Task prompt: Only the text of the records belongs in the answer; the pictures must be dropped.

Exercise material:
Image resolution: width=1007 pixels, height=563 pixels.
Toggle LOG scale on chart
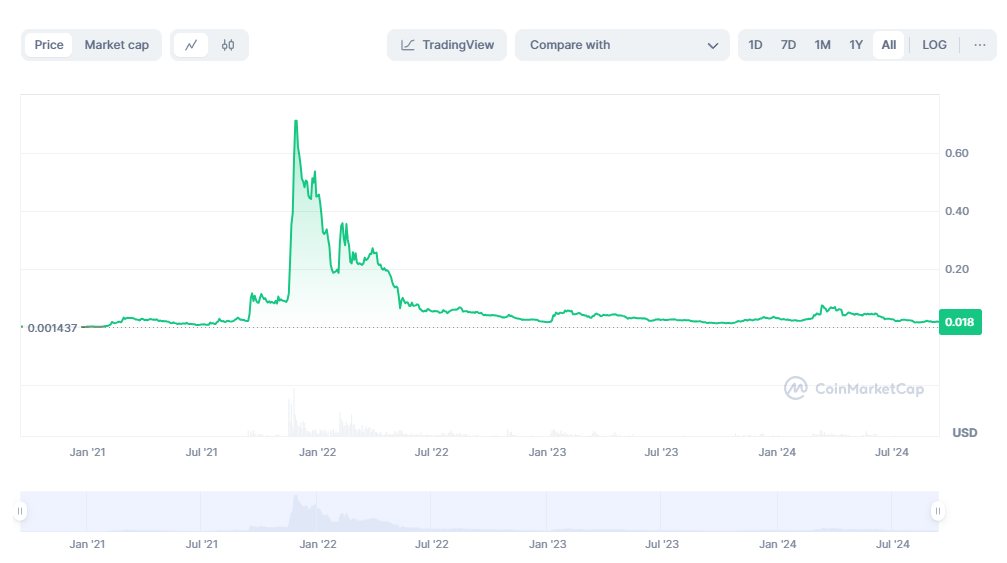[934, 45]
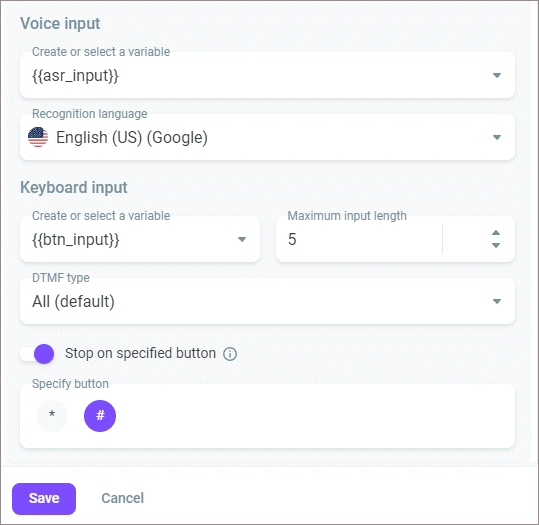This screenshot has height=525, width=539.
Task: Select the # stop button
Action: [x=100, y=416]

Answer for this exercise:
Image resolution: width=1007 pixels, height=563 pixels.
Toggle LOG scale on chart
[934, 45]
This screenshot has height=525, width=539.
Task: Select the # stop button
Action: [x=100, y=416]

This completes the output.